A Ustica Gramsci ritrova il napoletano Amedeo Bordiga, suo avversario al congresso di Lione del gennaio 1926. Assieme, organizzano una serie di corsi per i confinati.
Bordiga dirige la sezione scientifica e Gramsci quella storico-letteraria, per trasformarsi in alunno nei corsi di tedesco.
Il 2 gennaio, da una lettera a Sraffa apprendiamo che la scuola è frequentata con grande diligenza e attenzione anche da alcuni funzionari e abitanti dell' isola, e di sicuro è una gran novità nel monotono ritmo di Ustica dove solo l'arrivo del vaporetto movimenta le giornate. è una scuola in piena regola, con corsi che partono dal livello elementare e altri di approfondimento.

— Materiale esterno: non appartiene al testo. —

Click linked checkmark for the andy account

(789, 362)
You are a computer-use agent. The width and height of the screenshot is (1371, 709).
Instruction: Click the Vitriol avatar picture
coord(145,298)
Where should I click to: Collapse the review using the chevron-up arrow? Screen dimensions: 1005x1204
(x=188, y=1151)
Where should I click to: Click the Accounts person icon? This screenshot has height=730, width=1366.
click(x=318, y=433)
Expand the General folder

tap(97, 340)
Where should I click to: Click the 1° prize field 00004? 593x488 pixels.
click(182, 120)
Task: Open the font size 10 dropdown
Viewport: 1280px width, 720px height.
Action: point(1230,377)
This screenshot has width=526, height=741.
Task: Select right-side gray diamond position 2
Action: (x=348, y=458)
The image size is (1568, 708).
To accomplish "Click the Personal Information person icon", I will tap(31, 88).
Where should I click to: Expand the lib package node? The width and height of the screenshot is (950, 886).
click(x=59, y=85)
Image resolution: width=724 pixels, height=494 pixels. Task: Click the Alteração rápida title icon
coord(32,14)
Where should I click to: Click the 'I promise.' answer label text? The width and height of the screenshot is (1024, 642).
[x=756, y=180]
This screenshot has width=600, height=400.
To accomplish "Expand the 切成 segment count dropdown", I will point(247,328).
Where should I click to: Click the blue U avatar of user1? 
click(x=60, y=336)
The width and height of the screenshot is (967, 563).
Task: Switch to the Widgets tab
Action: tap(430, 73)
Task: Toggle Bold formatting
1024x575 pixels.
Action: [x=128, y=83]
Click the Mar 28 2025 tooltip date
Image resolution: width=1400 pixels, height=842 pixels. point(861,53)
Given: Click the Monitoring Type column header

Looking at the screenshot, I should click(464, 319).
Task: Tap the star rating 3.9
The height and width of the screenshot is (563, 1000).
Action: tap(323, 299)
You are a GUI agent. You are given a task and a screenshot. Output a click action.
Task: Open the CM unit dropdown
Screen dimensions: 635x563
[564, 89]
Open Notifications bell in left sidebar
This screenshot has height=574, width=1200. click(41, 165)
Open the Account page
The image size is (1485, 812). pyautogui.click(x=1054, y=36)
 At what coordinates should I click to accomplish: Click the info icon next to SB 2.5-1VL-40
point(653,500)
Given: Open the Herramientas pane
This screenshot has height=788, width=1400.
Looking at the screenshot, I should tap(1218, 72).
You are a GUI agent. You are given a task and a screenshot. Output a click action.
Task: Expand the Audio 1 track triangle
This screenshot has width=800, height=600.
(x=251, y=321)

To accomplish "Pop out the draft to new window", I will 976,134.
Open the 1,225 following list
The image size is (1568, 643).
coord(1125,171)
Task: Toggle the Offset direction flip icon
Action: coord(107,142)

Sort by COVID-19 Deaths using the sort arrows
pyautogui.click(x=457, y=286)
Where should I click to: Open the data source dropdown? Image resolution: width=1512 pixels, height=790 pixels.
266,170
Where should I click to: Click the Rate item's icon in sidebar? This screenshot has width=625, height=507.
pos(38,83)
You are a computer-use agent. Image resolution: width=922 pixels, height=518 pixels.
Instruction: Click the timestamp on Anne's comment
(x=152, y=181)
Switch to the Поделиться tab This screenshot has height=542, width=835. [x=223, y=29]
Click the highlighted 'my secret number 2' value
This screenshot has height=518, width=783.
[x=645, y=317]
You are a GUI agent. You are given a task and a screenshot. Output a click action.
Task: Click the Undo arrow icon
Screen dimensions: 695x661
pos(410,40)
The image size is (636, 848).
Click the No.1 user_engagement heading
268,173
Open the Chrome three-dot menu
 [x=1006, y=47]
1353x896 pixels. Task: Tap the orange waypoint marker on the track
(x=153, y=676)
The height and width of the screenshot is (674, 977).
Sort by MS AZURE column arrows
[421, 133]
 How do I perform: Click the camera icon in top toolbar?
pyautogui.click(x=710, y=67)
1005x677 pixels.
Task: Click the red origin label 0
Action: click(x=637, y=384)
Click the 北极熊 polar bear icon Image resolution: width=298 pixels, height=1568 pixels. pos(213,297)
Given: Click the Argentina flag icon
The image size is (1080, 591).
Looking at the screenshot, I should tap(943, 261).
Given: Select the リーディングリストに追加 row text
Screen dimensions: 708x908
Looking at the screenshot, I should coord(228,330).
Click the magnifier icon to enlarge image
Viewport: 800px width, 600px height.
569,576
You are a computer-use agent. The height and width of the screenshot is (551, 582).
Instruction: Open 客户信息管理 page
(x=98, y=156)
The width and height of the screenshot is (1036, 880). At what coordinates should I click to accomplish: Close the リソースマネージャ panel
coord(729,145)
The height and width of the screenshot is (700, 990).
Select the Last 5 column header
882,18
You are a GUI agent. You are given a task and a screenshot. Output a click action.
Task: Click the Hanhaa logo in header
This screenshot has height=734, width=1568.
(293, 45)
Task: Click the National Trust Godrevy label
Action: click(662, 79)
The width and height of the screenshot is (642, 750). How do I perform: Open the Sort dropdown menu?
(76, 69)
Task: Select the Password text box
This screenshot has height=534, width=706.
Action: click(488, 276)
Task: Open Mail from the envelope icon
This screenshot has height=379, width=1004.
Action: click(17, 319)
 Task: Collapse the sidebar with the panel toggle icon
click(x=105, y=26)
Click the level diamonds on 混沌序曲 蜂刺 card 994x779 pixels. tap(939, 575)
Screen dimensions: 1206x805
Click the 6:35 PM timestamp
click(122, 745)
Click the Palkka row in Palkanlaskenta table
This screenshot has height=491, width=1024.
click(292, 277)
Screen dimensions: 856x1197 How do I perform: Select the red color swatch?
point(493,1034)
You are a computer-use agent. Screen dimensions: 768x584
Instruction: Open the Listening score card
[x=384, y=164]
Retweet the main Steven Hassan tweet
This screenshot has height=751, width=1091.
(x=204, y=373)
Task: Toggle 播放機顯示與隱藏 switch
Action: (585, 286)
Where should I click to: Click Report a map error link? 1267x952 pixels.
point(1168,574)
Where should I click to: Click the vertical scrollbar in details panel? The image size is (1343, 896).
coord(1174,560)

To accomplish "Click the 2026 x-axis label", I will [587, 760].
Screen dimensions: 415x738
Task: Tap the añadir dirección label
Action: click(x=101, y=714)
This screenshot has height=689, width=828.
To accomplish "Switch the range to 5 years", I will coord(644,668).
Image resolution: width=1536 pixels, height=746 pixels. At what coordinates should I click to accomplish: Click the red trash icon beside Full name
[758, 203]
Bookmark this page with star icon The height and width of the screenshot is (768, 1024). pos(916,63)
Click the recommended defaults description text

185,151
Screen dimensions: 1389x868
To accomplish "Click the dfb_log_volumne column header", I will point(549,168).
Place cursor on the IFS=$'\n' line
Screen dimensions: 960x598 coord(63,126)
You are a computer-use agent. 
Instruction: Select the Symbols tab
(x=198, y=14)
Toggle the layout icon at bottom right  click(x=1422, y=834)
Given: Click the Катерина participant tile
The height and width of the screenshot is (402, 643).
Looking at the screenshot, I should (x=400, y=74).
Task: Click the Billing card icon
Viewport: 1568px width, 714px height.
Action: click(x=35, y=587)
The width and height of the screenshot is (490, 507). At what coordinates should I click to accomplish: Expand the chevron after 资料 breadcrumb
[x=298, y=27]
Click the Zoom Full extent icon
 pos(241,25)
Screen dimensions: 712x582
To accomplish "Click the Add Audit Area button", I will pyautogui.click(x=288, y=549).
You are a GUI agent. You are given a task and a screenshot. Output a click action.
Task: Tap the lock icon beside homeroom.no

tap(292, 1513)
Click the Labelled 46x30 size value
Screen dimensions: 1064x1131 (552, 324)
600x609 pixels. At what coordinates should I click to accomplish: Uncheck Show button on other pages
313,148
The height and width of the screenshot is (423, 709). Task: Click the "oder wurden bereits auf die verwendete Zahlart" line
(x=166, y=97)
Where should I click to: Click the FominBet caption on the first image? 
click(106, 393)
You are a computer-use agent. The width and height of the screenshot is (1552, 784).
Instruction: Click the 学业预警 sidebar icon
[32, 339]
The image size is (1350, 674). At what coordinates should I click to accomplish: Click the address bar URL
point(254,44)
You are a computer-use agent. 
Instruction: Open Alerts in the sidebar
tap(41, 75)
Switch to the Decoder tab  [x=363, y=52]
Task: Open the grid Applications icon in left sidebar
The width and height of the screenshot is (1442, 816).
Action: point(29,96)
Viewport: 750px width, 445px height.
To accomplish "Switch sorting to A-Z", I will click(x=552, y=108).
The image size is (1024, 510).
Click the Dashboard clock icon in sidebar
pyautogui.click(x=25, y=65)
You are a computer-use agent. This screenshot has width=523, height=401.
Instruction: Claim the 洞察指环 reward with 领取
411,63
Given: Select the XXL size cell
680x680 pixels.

Del resto, è bastato l' arrivo dei confinati per modificare la vita nell' isola. Nel gennaio del ' 27 alcuni tecnici stanno «combinando per impiantare la luce elettrica» e anche «l'economia del soldo» non è più la stessa: a fronte dei coatti i confinati sono ricchi, dispongono di ben 10 lire al giorno che spendono in loco. La scuola, scrive Bordiga a Gramsci ormai a Milano, esige lavoro ma dà tante soddisfazioni.
Da trenta che erano, in pochi mesi i confinati sono diventati 300 e tutti studiano con serietà, secondo il programma pensato da Gramsci.
Il leader comunista a Ustica, nelle eccezionali condizioni determinate dal regime, riesce a creare una comunità che è quasi un esperimento utopico: dove cultura e politica sono inseparabili, e si studia per rendere il popolo protagonista del suo destino.